▶ Challenges:
**a.** Decide whether each statement below agrees with the description of the darima project: (i) DARIMA is implemented with Apache Spark; (ii) DARIMA offers only a Python interface; (iii) DARIMA makes use of the MapReduce framework. Answer yes or no for each and quote the deciding words of the description.
**b.** Using the description of the darima project, answer these questions: (i) How long ago was the listing last synced? (ii) What kind of time series is DARIMA designed to forecast? (iii) On which platform was the algorithm developed?
**c.** Carry on writing the description of the darima project, starting after its last sentence.

▶ Extract provided:

— START —

Ecosyste.ms: Awesome

An open API service indexing awesome lists of open source software.

Awesome Lists | Featured Topics | Projects

https://github.com/xqnwang/darima

Distributed ARIMA Models
https://github.com/xqnwang/darima

arima distributed-computing spark time-series-forecasting

Last synced: 15 days ago
JSON representation

Distributed ARIMA Models

Awesome Lists containing this project

README

        

# `darima`

Distributed ARIMA Models implemented with Apache Spark

# Introduction

DARIMA is designed to facilitate forecasting ultra-long time series by utilizing the industry-standard MapReduce framework. The algorithm is developed on Spark platform and both Python as well as R interfaces.

See [`darima`](darima) for developed functions used for implementing DARIMA models.

— END —

▶ Information supplied:
— START —

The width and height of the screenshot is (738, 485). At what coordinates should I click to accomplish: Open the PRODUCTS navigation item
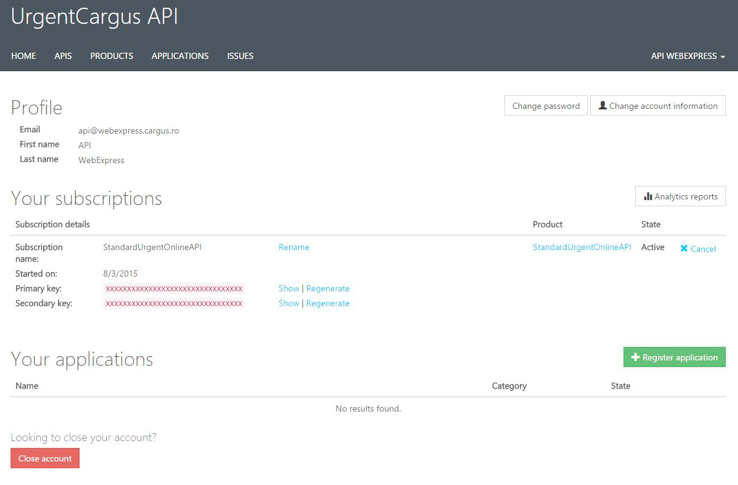tap(111, 56)
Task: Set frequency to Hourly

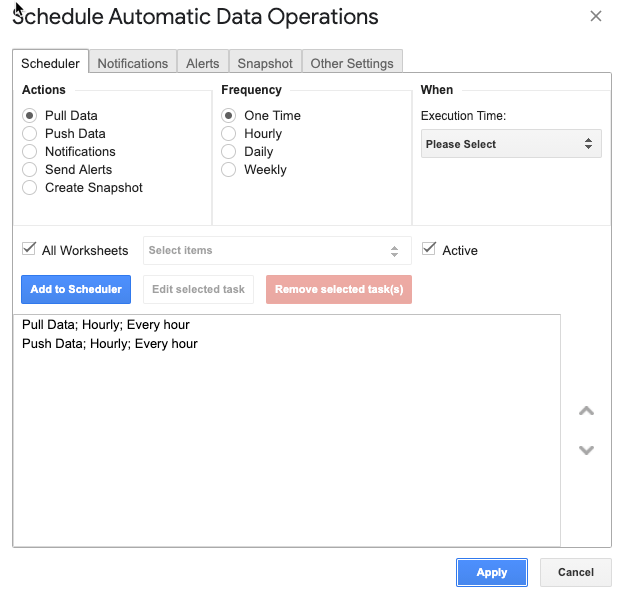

— END —

▶ Task-by-task outputs:
**a.**
(i) Yes: "Distributed ARIMA Models implemented with Apache Spark"
(ii) No: "both Python as well as R interfaces"
(iii) Yes: "utilizing the industry-standard MapReduce framework"

**b.**
(i) 15 days ago
(ii) Ultra-long time series
(iii) Spark

**c.**
- [`model.py`](darima/model.py) : Train ARIMA models for each subseries and convert the trained models into AR representations (Mapper).
- [`dlsa.py`](darima/dlsa.py) : Combine the local estimators obtained in Mapper by minimizing the global loss function (Reducer).
- [`forecast.py`](darima/forecast.py) : Forecast the next H observations by utilizing the combined estimators.
- [`evaluation.py`](darima/evaluation.py) : Calculate the forecasting accuracy in terms as MASE, sMAPE and MSIS.
- [`R`](darima/R) : R functions designed for modeling, combining and forecasting. [rpy2](https://pypi.org/project/rpy2/) is needed as an interface to use R from Python.

# System requirements

- `Spark >= 2.3.1`
- `Python >= 3.7.0`
- `pyspark >= 2.3.1`
- `rpy2 >= 3.0.4`
- `scikit-learn >= 0.21.2`
- `numpy >= 1.16.3`
- `pandas >= 0.23.4`
- `R >= 3.5.2`
- `forecast >= 8.5`
- `polynom = 1.3.9`
- `dplyr >= 0.8.4`
- `quantmod >= 0.4.13`
- `magrittr >= 1.5`

# Usage

## DARIMA
Run the [PySpark](https://spark.apache.org/docs/latest/api/python/index.html) code to forecast the time series of the GEFCom2017 by utilizing DARIMA.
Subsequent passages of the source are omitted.